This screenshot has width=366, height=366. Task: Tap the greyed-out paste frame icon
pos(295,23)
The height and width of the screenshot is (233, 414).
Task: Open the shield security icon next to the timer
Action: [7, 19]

= = = = = = =

→ What you have to do: Using the exact wording, transcribe all the records above.

→ Answer for this exercise:
This screenshot has width=366, height=366. Task: Tap the greyed-out paste frame icon
pos(295,23)
The height and width of the screenshot is (233, 414).
Task: Open the shield security icon next to the timer
Action: [7, 19]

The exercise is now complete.